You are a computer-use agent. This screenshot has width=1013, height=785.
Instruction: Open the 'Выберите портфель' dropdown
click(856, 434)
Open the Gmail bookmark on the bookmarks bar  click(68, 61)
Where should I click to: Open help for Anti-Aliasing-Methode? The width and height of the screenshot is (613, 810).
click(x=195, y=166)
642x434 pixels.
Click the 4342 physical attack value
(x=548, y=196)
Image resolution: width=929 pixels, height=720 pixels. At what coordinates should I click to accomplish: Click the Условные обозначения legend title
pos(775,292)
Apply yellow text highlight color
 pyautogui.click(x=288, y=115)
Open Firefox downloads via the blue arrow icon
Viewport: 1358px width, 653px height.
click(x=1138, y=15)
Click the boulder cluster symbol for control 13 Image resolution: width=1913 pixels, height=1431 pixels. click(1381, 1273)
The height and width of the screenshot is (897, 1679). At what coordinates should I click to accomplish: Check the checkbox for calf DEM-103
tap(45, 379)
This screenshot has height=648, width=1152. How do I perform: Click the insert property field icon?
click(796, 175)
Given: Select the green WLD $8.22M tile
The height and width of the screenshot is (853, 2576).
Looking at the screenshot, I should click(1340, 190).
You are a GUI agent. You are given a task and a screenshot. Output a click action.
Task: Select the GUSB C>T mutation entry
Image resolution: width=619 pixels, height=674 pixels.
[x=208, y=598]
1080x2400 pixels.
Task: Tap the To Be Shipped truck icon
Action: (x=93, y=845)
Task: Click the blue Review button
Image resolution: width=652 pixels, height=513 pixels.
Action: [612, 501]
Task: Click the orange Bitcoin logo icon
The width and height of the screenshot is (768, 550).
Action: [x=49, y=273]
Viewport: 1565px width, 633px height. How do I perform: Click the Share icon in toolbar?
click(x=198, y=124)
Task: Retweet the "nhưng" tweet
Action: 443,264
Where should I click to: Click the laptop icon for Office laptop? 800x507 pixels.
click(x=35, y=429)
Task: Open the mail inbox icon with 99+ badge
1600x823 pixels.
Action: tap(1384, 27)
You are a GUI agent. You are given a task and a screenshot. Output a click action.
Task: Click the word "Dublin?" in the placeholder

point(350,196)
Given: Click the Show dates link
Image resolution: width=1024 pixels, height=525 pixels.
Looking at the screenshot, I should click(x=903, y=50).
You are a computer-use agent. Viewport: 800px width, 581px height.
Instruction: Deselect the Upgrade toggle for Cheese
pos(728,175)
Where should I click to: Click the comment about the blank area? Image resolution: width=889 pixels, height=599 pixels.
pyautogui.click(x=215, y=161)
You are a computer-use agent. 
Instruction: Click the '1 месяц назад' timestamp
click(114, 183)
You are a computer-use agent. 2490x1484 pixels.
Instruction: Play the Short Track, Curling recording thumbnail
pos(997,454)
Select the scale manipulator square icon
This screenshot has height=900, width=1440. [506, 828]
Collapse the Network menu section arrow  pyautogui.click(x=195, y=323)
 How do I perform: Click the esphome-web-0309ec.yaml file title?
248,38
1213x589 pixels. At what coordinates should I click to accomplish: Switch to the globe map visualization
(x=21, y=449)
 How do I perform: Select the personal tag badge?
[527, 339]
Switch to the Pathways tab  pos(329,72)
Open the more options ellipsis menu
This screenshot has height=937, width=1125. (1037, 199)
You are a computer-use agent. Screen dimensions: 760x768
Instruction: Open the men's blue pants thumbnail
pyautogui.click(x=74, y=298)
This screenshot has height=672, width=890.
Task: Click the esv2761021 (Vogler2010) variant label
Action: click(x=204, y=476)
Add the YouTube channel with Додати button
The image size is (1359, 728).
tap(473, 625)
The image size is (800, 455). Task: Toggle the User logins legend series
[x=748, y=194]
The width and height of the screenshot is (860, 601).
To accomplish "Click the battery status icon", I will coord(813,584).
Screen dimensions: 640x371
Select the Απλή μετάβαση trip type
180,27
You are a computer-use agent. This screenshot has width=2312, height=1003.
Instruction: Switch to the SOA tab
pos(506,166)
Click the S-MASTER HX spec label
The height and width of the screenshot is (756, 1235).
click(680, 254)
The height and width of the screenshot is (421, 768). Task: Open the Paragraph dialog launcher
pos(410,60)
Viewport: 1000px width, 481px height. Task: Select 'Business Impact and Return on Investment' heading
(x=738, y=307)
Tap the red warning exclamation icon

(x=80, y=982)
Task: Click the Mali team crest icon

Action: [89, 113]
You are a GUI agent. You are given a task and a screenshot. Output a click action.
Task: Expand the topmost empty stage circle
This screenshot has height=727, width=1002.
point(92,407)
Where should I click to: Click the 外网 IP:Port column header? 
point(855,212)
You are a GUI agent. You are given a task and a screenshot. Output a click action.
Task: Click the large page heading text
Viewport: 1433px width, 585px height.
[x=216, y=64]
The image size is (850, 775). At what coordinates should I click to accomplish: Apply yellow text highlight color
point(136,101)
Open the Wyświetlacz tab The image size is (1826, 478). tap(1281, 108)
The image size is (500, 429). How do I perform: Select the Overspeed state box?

::::::::

Task prompt - Within the listing above, give again exactly every line from the line with "The height and width of the screenshot is (853, 2576)." through the line with "Collapse the Network", both included, and no other line.

Response to this task -
The height and width of the screenshot is (853, 2576).
Looking at the screenshot, I should click(1340, 190).
You are a GUI agent. You are given a task and a screenshot. Output a click action.
Task: Select the GUSB C>T mutation entry
Image resolution: width=619 pixels, height=674 pixels.
[x=208, y=598]
1080x2400 pixels.
Task: Tap the To Be Shipped truck icon
Action: (x=93, y=845)
Task: Click the blue Review button
Image resolution: width=652 pixels, height=513 pixels.
Action: [612, 501]
Task: Click the orange Bitcoin logo icon
The width and height of the screenshot is (768, 550).
Action: [x=49, y=273]
Viewport: 1565px width, 633px height. How do I perform: Click the Share icon in toolbar?
click(x=198, y=124)
Task: Retweet the "nhưng" tweet
Action: 443,264
Where should I click to: Click the laptop icon for Office laptop? 800x507 pixels.
click(x=35, y=429)
Task: Open the mail inbox icon with 99+ badge
1600x823 pixels.
Action: tap(1384, 27)
You are a GUI agent. You are given a task and a screenshot. Output a click action.
Task: Click the word "Dublin?" in the placeholder

point(350,196)
Given: Click the Show dates link
Image resolution: width=1024 pixels, height=525 pixels.
Looking at the screenshot, I should click(x=903, y=50).
You are a computer-use agent. Viewport: 800px width, 581px height.
Instruction: Deselect the Upgrade toggle for Cheese
pos(728,175)
Where should I click to: Click the comment about the blank area? Image resolution: width=889 pixels, height=599 pixels.
pyautogui.click(x=215, y=161)
You are a computer-use agent. 
Instruction: Click the '1 месяц назад' timestamp
click(114, 183)
You are a computer-use agent. 2490x1484 pixels.
Instruction: Play the Short Track, Curling recording thumbnail
pos(997,454)
Select the scale manipulator square icon
This screenshot has height=900, width=1440. [506, 828]
Collapse the Network menu section arrow  pyautogui.click(x=195, y=323)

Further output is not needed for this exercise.